This is best served with a bunch of friends that you want to chat with for hours, as it does take some effort to break these big crab legs apart.
Now, before you get started here are a few options. If you are partial to olive oil, you can use it instead of butter but it's really best with butter. And if you like your crab legs mildly spicy, add just a dash or two of Tabasco to the tomato mixture. To add even more rustic garlic flavor, make your own roasted garlic.
Believe it or not, you can also reheat Maryland hard crabs this way. Just pop off their top shell, clean them, and cook them face down in the liquid. Oh boy is this good served with a frosty beer.

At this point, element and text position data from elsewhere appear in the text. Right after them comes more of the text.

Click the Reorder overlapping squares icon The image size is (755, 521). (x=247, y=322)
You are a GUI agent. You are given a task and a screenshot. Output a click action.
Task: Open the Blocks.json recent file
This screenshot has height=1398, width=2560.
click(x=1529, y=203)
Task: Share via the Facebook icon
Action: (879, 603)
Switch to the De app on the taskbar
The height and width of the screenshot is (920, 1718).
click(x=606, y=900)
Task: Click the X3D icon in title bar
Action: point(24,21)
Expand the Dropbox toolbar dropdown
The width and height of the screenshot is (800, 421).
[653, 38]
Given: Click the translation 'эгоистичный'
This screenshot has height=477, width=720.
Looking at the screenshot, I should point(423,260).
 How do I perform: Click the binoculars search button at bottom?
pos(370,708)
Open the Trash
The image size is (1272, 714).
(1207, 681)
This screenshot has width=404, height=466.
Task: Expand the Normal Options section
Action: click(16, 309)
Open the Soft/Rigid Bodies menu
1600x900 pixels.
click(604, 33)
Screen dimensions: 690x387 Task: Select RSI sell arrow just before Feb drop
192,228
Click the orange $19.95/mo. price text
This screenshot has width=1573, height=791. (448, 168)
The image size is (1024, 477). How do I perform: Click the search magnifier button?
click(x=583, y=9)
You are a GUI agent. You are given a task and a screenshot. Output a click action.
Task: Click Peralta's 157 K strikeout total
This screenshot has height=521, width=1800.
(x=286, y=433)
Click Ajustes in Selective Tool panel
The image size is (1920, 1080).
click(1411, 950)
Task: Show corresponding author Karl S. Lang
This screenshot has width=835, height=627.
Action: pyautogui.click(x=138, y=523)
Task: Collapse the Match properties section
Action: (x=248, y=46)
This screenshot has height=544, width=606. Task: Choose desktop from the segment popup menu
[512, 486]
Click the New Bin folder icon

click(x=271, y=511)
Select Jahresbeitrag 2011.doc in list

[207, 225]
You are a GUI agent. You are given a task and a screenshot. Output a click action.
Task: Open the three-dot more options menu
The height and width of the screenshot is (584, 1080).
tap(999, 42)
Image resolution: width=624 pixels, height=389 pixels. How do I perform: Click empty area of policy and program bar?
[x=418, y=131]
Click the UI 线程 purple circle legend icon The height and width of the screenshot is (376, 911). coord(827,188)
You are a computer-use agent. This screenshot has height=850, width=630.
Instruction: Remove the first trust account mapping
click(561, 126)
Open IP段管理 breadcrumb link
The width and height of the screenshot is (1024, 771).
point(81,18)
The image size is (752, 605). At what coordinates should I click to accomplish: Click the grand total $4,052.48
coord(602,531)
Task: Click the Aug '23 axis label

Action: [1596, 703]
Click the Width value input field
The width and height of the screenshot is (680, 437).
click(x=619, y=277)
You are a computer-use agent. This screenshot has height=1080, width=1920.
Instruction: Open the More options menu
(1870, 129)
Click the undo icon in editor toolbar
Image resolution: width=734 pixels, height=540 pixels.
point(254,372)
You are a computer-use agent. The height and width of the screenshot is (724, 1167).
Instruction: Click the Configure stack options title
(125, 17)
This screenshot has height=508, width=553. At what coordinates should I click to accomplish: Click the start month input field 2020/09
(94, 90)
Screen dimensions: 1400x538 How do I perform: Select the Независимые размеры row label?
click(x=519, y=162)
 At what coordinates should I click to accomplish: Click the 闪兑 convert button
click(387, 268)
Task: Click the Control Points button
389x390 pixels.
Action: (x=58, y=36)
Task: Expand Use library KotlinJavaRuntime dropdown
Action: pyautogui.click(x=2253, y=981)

- ¼ cup-store bought roasted minced garlic
- 1 cup dry white wine
- 4 tablespoons unsalted butter, melted
- 16 ounces diced tomatoes
- 2 teaspoons Worcestershire sauce
- 1 teaspoon kosher salt
- ¼ cup parsley leaves, finely chopped
- 5 shakes of Tabasco. Watch out this can be super spicy! Use less for mild.
- 2 pounds Snow crab legs at room temperature, legs sliced lengthwise so the juices can seep in
- Sliced rustic country bread
Preheat the oven to 400 degrees or see note below about preparing this on a stove top.
In a bowl combine the roasted garlic, wine, butter, tomatoes, Worcestershire, salt, and parsley. Place the crab legs in a Dutch oven or casserole dish and cover them with the mixture. Drizzle it with the Tabasco sauce. Place the Dutch oven lid on or if you are using a casserole dish tent a piece of foil over it. Make sure the foil doesn't touch the tomatoes. Bake for 15 minutes until piping hot.
Serve immediately on a plate with some of the juice and tomato mixture spooned on top. Include some bread for dipping and serve with a lobster fork and a nut cracker.
To prepare it on the stove top, simply combine all the ingredients in a stockpot and bring the liquid to a boil. Reduce the heat to a lazy boil for 10 minutes or until the crabmeat is piping hot.